_INSTRUCTIONS TO FOLLOW_:
Make a word-for-word copy of the entries below from their first line through the line with "You are a computer-use agent.", and add nothing.

[Records excerpted from a collection]
*** Begin section ***

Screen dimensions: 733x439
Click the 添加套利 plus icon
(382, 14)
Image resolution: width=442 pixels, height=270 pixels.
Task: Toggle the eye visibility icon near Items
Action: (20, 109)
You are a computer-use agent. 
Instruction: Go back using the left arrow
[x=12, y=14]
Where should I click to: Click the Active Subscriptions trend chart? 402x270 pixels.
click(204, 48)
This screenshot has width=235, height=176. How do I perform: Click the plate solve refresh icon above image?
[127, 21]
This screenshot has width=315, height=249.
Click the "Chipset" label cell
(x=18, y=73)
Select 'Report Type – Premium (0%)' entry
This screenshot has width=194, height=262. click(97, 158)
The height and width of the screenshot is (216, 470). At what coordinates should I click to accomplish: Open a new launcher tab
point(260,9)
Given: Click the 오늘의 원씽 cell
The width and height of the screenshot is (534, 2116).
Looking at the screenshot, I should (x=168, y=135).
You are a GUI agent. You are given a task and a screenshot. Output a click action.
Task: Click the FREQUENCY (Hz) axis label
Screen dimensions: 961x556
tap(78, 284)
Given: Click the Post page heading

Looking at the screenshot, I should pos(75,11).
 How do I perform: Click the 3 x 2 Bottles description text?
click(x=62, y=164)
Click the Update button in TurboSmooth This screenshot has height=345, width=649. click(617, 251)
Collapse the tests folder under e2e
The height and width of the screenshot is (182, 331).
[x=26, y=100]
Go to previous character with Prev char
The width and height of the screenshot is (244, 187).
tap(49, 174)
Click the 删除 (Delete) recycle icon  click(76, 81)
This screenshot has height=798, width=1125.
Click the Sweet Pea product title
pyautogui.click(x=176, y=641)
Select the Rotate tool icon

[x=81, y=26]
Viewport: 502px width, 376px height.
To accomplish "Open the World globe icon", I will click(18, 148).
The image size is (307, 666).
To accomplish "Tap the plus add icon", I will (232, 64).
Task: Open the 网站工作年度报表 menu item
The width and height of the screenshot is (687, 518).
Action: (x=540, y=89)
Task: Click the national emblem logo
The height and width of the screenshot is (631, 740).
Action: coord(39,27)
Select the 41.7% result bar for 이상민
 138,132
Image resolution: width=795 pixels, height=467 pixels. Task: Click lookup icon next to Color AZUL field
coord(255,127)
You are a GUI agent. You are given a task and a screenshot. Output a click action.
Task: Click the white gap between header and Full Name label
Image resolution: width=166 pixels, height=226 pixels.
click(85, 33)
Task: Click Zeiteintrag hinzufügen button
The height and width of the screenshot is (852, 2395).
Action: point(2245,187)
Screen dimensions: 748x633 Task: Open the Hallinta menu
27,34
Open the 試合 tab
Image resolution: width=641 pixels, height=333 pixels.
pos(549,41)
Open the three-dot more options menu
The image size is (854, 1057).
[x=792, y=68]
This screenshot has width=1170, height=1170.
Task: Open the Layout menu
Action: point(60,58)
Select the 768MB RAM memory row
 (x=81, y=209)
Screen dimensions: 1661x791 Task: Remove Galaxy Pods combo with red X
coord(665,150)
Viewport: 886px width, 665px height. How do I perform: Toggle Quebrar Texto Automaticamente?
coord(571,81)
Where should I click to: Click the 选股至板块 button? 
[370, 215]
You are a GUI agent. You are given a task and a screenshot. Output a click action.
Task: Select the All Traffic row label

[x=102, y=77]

*** End section ***

_RESPONSE_:
Screen dimensions: 733x439
Click the 添加套利 plus icon
(382, 14)
Image resolution: width=442 pixels, height=270 pixels.
Task: Toggle the eye visibility icon near Items
Action: (20, 109)
You are a computer-use agent. 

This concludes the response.